I understand. After all, there were no w4r3z d00dz in the Commodore 64 world, were there. *snark*

I actually never had a C64; I graduated directly from a VIC-20 to a CommodoreOneTwentyEight.

I was most impressed by the games made for the 64. For a long time they competed well against the early PC games.

A few of them still do - try a google search for emulators!

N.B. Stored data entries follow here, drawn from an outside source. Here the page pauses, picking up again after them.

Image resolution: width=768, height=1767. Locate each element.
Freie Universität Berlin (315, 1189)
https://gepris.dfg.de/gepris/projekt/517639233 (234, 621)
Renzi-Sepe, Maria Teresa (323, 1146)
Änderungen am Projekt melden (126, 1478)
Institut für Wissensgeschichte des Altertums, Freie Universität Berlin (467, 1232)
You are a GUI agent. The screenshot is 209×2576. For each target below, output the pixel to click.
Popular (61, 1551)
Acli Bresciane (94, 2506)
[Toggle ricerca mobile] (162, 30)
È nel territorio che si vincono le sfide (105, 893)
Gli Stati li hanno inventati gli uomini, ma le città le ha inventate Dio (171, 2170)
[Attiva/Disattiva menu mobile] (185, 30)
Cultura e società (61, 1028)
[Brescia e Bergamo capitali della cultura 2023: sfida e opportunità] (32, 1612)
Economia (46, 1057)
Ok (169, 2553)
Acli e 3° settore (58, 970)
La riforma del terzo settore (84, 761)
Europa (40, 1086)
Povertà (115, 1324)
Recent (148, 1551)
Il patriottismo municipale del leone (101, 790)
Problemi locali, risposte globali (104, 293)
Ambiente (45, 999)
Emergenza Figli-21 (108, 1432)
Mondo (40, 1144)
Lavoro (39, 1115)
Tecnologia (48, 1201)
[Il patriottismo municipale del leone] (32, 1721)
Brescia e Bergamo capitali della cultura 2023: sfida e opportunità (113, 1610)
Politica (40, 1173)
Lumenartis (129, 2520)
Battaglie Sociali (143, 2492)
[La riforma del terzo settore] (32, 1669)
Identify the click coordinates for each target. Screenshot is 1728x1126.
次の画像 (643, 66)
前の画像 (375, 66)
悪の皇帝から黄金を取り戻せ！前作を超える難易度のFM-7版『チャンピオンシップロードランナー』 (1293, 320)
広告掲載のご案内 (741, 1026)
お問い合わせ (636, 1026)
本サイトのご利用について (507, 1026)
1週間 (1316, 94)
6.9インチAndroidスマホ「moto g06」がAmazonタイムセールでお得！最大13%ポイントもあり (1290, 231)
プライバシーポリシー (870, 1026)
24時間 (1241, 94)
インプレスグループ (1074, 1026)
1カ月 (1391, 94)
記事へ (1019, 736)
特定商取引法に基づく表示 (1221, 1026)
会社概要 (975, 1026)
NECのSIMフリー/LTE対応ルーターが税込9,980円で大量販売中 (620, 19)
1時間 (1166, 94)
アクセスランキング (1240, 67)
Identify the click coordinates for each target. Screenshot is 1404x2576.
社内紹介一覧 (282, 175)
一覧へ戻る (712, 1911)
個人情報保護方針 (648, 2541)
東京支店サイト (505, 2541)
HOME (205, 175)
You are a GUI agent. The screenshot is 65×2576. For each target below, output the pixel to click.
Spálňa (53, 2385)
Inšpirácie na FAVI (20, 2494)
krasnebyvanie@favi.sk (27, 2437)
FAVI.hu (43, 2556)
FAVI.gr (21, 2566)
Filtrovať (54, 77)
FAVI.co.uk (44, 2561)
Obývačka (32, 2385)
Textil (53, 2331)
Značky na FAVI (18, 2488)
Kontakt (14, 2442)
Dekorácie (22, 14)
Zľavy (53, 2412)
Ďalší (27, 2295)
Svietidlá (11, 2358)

Or try VICE, which emulates the C64 and other Commodore machines:

It's amazing what you could cram into that little thing.

Agreed! Some people used to hook two together in parallel, so that you could program the whole of the memory of one using the other one. Otherwise you couldn't put anything in the space your compiler used.

Indeed. And there was the disk drive (Cbm1541) which had a simular CPU (MOS6502) (and some memory - about 2KiloByte) as the C64 itself. You could hook up two disk drives to each other, send a program to them and then use them to copy floppy disks while they were disconnected from the C64. I believe there was even a game (Elite? I doubt it was GameOfElite?, since GameOfElite? also existed in a tapeversion) which used the disk drive CPU for some tasks.

Said feature also enabled some really whacked copy protection schemes.

I was always fond of the sprite capability in the C64. You could make amazing games using the sprites that were built into the graphics hardware. And then there was the myriad of "poke" and "peek" registers you could play with and discover what they did. Who needed a manual?!